**Data to process**

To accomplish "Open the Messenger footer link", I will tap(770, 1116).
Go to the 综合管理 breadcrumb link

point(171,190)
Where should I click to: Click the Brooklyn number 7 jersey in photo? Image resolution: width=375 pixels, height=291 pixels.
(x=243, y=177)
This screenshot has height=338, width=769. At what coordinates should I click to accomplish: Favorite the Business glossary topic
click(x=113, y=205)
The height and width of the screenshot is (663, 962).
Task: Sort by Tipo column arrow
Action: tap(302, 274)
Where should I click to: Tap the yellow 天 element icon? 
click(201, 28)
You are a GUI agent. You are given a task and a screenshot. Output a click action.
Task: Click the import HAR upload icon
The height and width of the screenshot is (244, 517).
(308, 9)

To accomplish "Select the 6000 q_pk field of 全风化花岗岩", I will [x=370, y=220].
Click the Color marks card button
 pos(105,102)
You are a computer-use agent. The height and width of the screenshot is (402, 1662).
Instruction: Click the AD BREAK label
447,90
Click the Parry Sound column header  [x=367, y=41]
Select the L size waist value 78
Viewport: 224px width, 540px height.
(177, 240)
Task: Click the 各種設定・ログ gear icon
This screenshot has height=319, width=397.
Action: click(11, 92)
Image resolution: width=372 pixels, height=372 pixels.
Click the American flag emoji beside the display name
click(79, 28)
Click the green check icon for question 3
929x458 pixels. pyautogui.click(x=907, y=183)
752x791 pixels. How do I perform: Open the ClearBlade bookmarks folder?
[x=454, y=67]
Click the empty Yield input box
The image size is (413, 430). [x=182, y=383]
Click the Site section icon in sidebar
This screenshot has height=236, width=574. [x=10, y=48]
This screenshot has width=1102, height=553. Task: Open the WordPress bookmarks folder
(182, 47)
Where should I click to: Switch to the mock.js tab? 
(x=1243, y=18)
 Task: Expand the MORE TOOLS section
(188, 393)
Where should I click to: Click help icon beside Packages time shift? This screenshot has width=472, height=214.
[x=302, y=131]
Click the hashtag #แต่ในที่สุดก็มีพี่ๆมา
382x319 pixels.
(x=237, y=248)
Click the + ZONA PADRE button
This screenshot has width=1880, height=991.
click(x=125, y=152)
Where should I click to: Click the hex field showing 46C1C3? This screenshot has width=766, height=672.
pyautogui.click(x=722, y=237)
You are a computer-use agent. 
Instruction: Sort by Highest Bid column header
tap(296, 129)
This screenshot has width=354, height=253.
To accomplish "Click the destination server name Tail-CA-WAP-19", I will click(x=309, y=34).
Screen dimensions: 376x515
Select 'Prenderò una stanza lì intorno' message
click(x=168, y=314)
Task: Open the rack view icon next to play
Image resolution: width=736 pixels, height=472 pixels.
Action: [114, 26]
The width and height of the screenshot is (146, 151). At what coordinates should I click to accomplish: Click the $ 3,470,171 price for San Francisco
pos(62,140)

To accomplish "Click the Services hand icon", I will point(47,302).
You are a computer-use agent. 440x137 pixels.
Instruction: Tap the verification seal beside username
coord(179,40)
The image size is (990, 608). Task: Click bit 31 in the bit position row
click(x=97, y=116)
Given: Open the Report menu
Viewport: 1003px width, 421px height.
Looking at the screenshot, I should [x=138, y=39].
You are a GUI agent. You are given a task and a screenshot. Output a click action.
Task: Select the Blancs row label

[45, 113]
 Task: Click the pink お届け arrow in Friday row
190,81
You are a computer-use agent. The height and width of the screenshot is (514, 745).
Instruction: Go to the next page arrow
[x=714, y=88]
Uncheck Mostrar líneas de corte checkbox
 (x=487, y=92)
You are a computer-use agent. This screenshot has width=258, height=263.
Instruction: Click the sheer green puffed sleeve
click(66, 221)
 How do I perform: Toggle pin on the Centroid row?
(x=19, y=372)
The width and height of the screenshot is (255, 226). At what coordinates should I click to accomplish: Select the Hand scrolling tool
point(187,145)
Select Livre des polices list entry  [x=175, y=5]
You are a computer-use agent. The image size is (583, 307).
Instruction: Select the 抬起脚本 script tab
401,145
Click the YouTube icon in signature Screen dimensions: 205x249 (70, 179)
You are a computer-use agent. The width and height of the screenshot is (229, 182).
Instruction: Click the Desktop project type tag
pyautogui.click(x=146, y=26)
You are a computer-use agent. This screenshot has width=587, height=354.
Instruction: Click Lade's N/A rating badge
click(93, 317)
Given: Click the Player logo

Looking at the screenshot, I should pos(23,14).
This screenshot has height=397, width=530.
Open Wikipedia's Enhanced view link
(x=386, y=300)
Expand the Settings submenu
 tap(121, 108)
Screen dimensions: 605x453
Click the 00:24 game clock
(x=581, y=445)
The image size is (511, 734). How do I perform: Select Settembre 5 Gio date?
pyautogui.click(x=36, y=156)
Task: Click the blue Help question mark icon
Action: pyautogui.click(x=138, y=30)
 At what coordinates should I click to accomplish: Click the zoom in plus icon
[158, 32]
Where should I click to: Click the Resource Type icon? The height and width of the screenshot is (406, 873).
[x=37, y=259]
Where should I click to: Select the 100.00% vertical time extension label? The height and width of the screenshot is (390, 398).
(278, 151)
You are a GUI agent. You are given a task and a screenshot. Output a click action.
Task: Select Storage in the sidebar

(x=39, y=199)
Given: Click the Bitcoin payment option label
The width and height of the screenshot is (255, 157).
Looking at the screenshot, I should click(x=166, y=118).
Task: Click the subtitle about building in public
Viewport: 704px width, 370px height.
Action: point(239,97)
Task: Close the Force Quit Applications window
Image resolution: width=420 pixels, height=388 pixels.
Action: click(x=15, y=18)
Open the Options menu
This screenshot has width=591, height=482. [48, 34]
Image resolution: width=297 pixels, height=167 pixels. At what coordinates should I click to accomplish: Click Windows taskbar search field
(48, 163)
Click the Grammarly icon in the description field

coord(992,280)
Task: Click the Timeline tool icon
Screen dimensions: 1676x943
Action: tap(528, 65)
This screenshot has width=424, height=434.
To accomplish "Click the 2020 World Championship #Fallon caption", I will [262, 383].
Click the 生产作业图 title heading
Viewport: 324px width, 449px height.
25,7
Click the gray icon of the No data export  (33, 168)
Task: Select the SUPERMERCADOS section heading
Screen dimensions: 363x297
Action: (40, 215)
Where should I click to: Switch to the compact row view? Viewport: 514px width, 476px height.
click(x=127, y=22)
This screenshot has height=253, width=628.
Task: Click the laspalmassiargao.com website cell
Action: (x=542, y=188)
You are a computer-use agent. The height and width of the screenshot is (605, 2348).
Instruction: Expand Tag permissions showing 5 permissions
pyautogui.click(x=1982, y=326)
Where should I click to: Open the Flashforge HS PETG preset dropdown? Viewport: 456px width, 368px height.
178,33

**Assignment**
With no alteration of any kind, give the data again in full.

**Answer box**
To accomplish "Open the Messenger footer link", I will tap(770, 1116).
Go to the 综合管理 breadcrumb link

point(171,190)
Where should I click to: Click the Brooklyn number 7 jersey in photo? Image resolution: width=375 pixels, height=291 pixels.
(x=243, y=177)
This screenshot has height=338, width=769. At what coordinates should I click to accomplish: Favorite the Business glossary topic
click(x=113, y=205)
The height and width of the screenshot is (663, 962).
Task: Sort by Tipo column arrow
Action: tap(302, 274)
Where should I click to: Tap the yellow 天 element icon? 
click(201, 28)
You are a GUI agent. You are given a task and a screenshot. Output a click action.
Task: Click the import HAR upload icon
The height and width of the screenshot is (244, 517).
(308, 9)

To accomplish "Select the 6000 q_pk field of 全风化花岗岩", I will [x=370, y=220].
Click the Color marks card button
 pos(105,102)
You are a computer-use agent. The height and width of the screenshot is (402, 1662).
Instruction: Click the AD BREAK label
447,90
Click the Parry Sound column header  [x=367, y=41]
Select the L size waist value 78
Viewport: 224px width, 540px height.
(177, 240)
Task: Click the 各種設定・ログ gear icon
This screenshot has height=319, width=397.
Action: click(11, 92)
Image resolution: width=372 pixels, height=372 pixels.
Click the American flag emoji beside the display name
click(79, 28)
Click the green check icon for question 3
929x458 pixels. pyautogui.click(x=907, y=183)
752x791 pixels. How do I perform: Open the ClearBlade bookmarks folder?
[x=454, y=67]
Click the empty Yield input box
The image size is (413, 430). [x=182, y=383]
Click the Site section icon in sidebar
This screenshot has height=236, width=574. [x=10, y=48]
This screenshot has width=1102, height=553. Task: Open the WordPress bookmarks folder
(182, 47)
Where should I click to: Switch to the mock.js tab? 
(x=1243, y=18)
 Task: Expand the MORE TOOLS section
(188, 393)
Where should I click to: Click help icon beside Packages time shift? This screenshot has width=472, height=214.
[x=302, y=131]
Click the hashtag #แต่ในที่สุดก็มีพี่ๆมา
382x319 pixels.
(x=237, y=248)
Click the + ZONA PADRE button
This screenshot has width=1880, height=991.
click(x=125, y=152)
Where should I click to: Click the hex field showing 46C1C3? This screenshot has width=766, height=672.
pyautogui.click(x=722, y=237)
You are a computer-use agent. 
Instruction: Sort by Highest Bid column header
tap(296, 129)
This screenshot has width=354, height=253.
To accomplish "Click the destination server name Tail-CA-WAP-19", I will click(x=309, y=34).
Screen dimensions: 376x515
Select 'Prenderò una stanza lì intorno' message
click(x=168, y=314)
Task: Open the rack view icon next to play
Image resolution: width=736 pixels, height=472 pixels.
Action: [114, 26]
The width and height of the screenshot is (146, 151). At what coordinates should I click to accomplish: Click the $ 3,470,171 price for San Francisco
pos(62,140)

To accomplish "Click the Services hand icon", I will point(47,302).
You are a computer-use agent. 440x137 pixels.
Instruction: Tap the verification seal beside username
coord(179,40)
The image size is (990, 608). Task: Click bit 31 in the bit position row
click(x=97, y=116)
Given: Open the Report menu
Viewport: 1003px width, 421px height.
Looking at the screenshot, I should [x=138, y=39].
You are a GUI agent. You are given a task and a screenshot. Output a click action.
Task: Select the Blancs row label

[45, 113]
 Task: Click the pink お届け arrow in Friday row
190,81
You are a computer-use agent. The height and width of the screenshot is (514, 745).
Instruction: Go to the next page arrow
[x=714, y=88]
Uncheck Mostrar líneas de corte checkbox
 (x=487, y=92)
You are a computer-use agent. This screenshot has width=258, height=263.
Instruction: Click the sheer green puffed sleeve
click(66, 221)
 How do I perform: Toggle pin on the Centroid row?
(x=19, y=372)
The width and height of the screenshot is (255, 226). At what coordinates should I click to accomplish: Select the Hand scrolling tool
point(187,145)
Select Livre des polices list entry  [x=175, y=5]
You are a computer-use agent. The image size is (583, 307).
Instruction: Select the 抬起脚本 script tab
401,145
Click the YouTube icon in signature Screen dimensions: 205x249 (70, 179)
You are a computer-use agent. The width and height of the screenshot is (229, 182).
Instruction: Click the Desktop project type tag
pyautogui.click(x=146, y=26)
You are a computer-use agent. This screenshot has width=587, height=354.
Instruction: Click Lade's N/A rating badge
click(93, 317)
Given: Click the Player logo

Looking at the screenshot, I should pos(23,14).
This screenshot has height=397, width=530.
Open Wikipedia's Enhanced view link
(x=386, y=300)
Expand the Settings submenu
 tap(121, 108)
Screen dimensions: 605x453
Click the 00:24 game clock
(x=581, y=445)
The image size is (511, 734). How do I perform: Select Settembre 5 Gio date?
pyautogui.click(x=36, y=156)
Task: Click the blue Help question mark icon
Action: pyautogui.click(x=138, y=30)
 At what coordinates should I click to accomplish: Click the zoom in plus icon
[158, 32]
Where should I click to: Click the Resource Type icon? The height and width of the screenshot is (406, 873).
[x=37, y=259]
Where should I click to: Select the 100.00% vertical time extension label? The height and width of the screenshot is (390, 398).
(278, 151)
You are a GUI agent. You are given a task and a screenshot. Output a click action.
Task: Select Storage in the sidebar

(x=39, y=199)
Given: Click the Bitcoin payment option label
The width and height of the screenshot is (255, 157).
Looking at the screenshot, I should click(x=166, y=118).
Task: Click the subtitle about building in public
Viewport: 704px width, 370px height.
Action: point(239,97)
Task: Close the Force Quit Applications window
Image resolution: width=420 pixels, height=388 pixels.
Action: click(x=15, y=18)
Open the Options menu
This screenshot has width=591, height=482. [48, 34]
Image resolution: width=297 pixels, height=167 pixels. At what coordinates should I click to accomplish: Click Windows taskbar search field
(48, 163)
Click the Grammarly icon in the description field

coord(992,280)
Task: Click the Timeline tool icon
Screen dimensions: 1676x943
Action: tap(528, 65)
This screenshot has width=424, height=434.
To accomplish "Click the 2020 World Championship #Fallon caption", I will [262, 383].
Click the 生产作业图 title heading
Viewport: 324px width, 449px height.
25,7
Click the gray icon of the No data export  (33, 168)
Task: Select the SUPERMERCADOS section heading
Screen dimensions: 363x297
Action: (40, 215)
Where should I click to: Switch to the compact row view? Viewport: 514px width, 476px height.
click(x=127, y=22)
This screenshot has height=253, width=628.
Task: Click the laspalmassiargao.com website cell
Action: (x=542, y=188)
You are a computer-use agent. The height and width of the screenshot is (605, 2348).
Instruction: Expand Tag permissions showing 5 permissions
pyautogui.click(x=1982, y=326)
Where should I click to: Open the Flashforge HS PETG preset dropdown? Viewport: 456px width, 368px height.
178,33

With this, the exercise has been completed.